* _INPUT DATA_:
◇ ◇ ◇ ◇ ◇ ◇ ◇

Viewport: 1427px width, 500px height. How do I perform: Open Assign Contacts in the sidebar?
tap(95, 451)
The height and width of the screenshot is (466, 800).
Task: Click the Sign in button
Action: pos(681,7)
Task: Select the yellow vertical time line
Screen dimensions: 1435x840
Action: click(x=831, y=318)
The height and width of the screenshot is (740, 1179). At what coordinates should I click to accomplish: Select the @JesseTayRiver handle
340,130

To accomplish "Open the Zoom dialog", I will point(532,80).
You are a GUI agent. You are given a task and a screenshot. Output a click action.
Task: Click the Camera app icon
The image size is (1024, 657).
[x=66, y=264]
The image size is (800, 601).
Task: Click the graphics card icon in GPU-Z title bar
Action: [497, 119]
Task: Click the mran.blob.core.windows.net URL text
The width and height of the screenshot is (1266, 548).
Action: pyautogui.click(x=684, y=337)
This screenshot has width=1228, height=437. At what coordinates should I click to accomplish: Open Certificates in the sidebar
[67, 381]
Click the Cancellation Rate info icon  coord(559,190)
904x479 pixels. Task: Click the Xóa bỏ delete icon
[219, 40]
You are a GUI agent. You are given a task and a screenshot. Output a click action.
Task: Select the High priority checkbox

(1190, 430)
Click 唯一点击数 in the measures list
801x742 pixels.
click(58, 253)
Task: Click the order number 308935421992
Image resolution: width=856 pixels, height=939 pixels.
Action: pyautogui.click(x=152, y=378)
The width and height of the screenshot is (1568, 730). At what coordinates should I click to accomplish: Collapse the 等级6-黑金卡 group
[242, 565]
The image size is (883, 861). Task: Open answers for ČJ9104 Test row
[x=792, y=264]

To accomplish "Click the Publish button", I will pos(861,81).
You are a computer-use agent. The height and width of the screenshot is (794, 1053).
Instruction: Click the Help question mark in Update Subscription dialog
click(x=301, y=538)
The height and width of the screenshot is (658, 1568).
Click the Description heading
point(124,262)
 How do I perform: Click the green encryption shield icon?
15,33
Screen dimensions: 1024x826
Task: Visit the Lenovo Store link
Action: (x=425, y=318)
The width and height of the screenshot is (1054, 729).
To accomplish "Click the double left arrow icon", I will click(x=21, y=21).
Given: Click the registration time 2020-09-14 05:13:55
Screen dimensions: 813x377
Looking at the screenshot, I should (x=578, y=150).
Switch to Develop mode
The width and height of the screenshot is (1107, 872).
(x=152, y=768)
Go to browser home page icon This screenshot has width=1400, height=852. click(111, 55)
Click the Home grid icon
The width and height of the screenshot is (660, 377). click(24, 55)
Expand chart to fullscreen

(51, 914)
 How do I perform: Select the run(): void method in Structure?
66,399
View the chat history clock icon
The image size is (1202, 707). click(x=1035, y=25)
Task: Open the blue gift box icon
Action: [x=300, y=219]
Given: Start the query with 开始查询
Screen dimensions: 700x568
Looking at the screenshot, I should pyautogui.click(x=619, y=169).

◇ ◇ ◇ ◇ ◇ ◇ ◇

* _REQUIRED ACTION_: Take each line of the material that contains the word "time" and list it.

* _ANSWER BOX_:
Task: Select the yellow vertical time line
Given: Click the registration time 2020-09-14 05:13:55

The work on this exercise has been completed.